PPAR-γ是由配体激活的家族，属II型核受体超家族成员，参与脂肪细胞形成、分化、胰岛素敏感、调控细胞周期、抑制炎症反应等方面生理调节作用[3]。随着分子生物学技术的发展，研究发现PPAR-γ与多种肿瘤关系密切，在多种肿瘤组织中均有过度表达，对人类肿瘤细胞的增殖及凋亡具有重要的调节作用[4]。RGZ是PPAR-γ合成激动剂。是临床治疗2型糖尿病的主要药物之一，RGZ是生物利用度最高、药效最强且其毒副作用相对较小的一种TZDs类药物[5]。本研究证实，RGZ对人Burkitt淋巴瘤raji紫杉醇耐药细胞株raji/TAX25细胞有显著的增殖抑制和诱导凋亡的作用，提示RGZ具有逆转Burkitt淋巴瘤raji细胞对紫杉醇耐药的作用。
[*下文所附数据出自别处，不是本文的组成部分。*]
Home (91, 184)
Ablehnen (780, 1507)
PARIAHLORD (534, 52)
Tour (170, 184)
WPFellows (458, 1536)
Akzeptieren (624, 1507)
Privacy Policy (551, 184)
临床上肿瘤化疗失败的主要原因是肿瘤细胞对化疗药物产生肿瘤细胞多药耐药(multiple drug resistance，MDR)。MDR是指肿瘤细胞在针对一种抗肿瘤药物产生耐药性的同时也对结构和作用机制完全不同的其他类型抗肿瘤药物产生交叉耐药[6]。因而研究MDR产生的机制并寻求有效的耐药逆转剂及逆转措施来克服肿瘤临床耐药，提高化疗效果的重要手段已成为国内外的研究热点。为此本实验观察了RGZ对人Burkitt淋巴瘤raji细胞凋亡的影响：流式细胞仪可发现RGZ作用后raji和raji/TAX25细胞的凋亡率高于对照组和耐药组，进一步证明RGZ可有效逆转Burkitt淋巴瘤raji细胞对紫杉醇耐药的作用。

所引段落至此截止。